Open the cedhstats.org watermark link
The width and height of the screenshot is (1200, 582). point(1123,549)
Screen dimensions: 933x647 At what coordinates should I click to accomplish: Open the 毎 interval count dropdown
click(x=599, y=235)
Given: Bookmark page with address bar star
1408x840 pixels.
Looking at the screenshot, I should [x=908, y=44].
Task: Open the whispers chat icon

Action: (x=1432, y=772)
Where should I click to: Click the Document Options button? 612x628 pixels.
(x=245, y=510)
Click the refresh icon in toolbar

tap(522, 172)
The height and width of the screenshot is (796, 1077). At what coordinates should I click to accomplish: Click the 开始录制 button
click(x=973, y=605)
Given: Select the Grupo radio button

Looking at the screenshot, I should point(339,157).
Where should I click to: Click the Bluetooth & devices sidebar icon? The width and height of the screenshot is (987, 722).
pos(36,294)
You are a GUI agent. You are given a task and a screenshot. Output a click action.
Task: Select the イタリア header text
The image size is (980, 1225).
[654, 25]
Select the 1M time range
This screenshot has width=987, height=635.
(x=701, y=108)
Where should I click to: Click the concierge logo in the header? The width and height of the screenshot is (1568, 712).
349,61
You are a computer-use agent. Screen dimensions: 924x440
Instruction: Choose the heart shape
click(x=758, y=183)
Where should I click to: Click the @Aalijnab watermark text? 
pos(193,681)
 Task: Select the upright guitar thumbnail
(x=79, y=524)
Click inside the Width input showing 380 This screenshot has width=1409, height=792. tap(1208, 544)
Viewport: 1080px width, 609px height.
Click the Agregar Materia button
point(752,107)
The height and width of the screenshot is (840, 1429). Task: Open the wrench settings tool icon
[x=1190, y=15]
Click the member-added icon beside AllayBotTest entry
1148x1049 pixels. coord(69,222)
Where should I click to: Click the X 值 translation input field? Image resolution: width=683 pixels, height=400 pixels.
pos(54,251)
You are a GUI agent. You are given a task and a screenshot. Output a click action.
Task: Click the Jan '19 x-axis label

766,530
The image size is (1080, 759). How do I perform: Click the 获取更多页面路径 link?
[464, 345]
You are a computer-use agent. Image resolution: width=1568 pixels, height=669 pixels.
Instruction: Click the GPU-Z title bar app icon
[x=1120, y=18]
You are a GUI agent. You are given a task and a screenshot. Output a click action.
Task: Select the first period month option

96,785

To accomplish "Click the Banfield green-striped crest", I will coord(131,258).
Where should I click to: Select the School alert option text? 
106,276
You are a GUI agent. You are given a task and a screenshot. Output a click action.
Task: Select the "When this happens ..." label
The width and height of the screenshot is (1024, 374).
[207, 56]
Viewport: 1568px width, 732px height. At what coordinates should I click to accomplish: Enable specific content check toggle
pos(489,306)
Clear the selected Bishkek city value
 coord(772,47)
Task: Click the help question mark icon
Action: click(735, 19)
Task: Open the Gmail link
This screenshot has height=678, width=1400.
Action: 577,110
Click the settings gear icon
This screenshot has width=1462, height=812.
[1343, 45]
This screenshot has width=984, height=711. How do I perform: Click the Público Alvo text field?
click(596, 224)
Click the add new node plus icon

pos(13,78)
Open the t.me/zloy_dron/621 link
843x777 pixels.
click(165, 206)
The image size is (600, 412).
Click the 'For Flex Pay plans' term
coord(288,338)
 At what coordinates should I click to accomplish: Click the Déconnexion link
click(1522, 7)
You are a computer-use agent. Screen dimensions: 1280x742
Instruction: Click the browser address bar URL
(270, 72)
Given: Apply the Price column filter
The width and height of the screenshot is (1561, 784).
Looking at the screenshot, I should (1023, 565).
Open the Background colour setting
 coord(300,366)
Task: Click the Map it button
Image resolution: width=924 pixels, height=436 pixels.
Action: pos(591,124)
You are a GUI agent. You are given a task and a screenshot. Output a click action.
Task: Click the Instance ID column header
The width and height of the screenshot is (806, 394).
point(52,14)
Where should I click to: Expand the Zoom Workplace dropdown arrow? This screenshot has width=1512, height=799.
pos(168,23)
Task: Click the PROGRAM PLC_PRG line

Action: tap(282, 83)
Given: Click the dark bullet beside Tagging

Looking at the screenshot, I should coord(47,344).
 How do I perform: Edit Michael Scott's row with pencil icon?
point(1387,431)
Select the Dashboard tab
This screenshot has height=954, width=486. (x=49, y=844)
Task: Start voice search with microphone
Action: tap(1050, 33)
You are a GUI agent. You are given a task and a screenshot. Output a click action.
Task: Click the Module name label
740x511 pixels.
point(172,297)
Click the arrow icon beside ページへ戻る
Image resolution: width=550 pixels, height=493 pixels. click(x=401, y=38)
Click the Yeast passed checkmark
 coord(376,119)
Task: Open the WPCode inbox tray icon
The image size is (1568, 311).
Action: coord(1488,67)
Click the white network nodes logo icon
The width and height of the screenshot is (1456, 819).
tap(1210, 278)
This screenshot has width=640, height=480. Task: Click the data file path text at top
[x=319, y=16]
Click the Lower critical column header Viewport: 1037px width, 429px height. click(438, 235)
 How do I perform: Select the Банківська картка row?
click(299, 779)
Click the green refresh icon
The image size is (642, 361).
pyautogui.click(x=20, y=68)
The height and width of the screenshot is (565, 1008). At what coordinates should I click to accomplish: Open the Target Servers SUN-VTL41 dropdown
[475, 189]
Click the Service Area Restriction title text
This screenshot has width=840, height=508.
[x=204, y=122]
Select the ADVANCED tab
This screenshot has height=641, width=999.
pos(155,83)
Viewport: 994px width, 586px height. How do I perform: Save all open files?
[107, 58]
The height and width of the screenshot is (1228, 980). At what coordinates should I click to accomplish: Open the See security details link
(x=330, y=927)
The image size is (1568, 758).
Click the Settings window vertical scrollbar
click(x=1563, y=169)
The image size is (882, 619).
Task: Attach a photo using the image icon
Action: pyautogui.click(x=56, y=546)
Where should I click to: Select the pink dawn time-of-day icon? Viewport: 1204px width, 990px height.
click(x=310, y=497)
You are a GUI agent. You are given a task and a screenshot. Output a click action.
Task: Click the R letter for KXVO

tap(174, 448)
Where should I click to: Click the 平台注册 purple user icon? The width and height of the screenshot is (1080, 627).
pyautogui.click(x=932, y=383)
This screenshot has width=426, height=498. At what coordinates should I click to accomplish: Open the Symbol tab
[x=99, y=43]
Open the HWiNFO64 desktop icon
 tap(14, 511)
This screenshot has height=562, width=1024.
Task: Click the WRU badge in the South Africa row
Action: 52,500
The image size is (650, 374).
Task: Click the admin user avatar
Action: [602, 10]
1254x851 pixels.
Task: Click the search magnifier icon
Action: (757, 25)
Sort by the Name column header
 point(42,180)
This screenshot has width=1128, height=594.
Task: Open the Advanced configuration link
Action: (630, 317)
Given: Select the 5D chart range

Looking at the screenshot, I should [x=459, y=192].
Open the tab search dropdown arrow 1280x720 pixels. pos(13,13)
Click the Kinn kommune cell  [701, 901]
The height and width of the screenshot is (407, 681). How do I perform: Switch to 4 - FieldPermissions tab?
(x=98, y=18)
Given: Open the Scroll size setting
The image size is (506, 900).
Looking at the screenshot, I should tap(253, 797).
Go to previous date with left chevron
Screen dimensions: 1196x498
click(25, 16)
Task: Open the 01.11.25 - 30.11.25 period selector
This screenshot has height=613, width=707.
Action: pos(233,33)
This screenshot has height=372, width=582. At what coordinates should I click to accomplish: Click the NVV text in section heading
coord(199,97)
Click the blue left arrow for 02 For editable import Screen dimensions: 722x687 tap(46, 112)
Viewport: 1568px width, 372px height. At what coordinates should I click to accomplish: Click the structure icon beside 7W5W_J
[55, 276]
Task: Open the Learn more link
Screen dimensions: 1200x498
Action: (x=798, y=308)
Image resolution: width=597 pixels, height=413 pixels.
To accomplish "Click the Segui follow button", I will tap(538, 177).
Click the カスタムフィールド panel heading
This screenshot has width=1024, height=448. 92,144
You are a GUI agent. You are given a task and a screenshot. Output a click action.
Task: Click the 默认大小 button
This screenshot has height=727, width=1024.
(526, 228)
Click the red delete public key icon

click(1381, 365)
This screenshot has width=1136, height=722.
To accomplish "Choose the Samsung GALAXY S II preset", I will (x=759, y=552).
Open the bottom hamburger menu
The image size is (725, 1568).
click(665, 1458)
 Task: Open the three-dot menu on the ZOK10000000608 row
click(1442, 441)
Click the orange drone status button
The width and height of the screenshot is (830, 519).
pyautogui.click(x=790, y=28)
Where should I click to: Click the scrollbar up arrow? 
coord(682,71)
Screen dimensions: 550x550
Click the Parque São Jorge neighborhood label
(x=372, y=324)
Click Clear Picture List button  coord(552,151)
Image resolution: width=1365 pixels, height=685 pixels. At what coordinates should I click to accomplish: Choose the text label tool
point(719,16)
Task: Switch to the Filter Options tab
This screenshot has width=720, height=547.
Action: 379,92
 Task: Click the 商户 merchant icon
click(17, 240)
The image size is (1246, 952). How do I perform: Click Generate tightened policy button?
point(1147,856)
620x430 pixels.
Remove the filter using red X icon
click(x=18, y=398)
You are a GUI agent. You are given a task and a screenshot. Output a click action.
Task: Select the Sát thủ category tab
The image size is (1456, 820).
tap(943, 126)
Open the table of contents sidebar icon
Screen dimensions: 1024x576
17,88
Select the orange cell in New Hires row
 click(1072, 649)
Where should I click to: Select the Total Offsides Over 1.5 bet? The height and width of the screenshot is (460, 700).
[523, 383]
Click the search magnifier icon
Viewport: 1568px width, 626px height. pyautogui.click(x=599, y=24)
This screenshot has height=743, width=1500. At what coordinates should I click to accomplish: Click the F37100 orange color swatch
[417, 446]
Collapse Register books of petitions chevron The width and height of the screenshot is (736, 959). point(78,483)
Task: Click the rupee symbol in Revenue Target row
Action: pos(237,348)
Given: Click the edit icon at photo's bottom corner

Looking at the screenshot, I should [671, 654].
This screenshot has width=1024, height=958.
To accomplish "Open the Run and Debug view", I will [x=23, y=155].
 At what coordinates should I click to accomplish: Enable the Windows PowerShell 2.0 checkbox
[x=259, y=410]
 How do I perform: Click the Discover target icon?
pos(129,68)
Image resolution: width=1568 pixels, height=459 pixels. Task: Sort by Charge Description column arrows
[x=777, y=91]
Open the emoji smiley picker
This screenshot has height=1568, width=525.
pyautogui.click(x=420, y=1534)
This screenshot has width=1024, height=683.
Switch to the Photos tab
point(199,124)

====

YOUR TASK
Once you reach the line with "Clear the selected Bishkek city value" in the data above, copy it and every line after it exactly, up to and including the line with "Task: Click the Instance ID column header".

FINISHED TASK
Clear the selected Bishkek city value
 coord(772,47)
Task: Click the help question mark icon
Action: click(735, 19)
Task: Open the Gmail link
This screenshot has height=678, width=1400.
Action: 577,110
Click the settings gear icon
This screenshot has width=1462, height=812.
[1343, 45]
This screenshot has width=984, height=711. How do I perform: Click the Público Alvo text field?
click(596, 224)
Click the add new node plus icon

pos(13,78)
Open the t.me/zloy_dron/621 link
843x777 pixels.
click(165, 206)
The image size is (600, 412).
Click the 'For Flex Pay plans' term
coord(288,338)
 At what coordinates should I click to accomplish: Click the Déconnexion link
click(1522, 7)
You are a computer-use agent. Screen dimensions: 1280x742
Instruction: Click the browser address bar URL
(270, 72)
Given: Apply the Price column filter
The width and height of the screenshot is (1561, 784).
Looking at the screenshot, I should (1023, 565).
Open the Background colour setting
 coord(300,366)
Task: Click the Map it button
Image resolution: width=924 pixels, height=436 pixels.
Action: pos(591,124)
You are a GUI agent. You are given a task and a screenshot. Output a click action.
Task: Click the Instance ID column header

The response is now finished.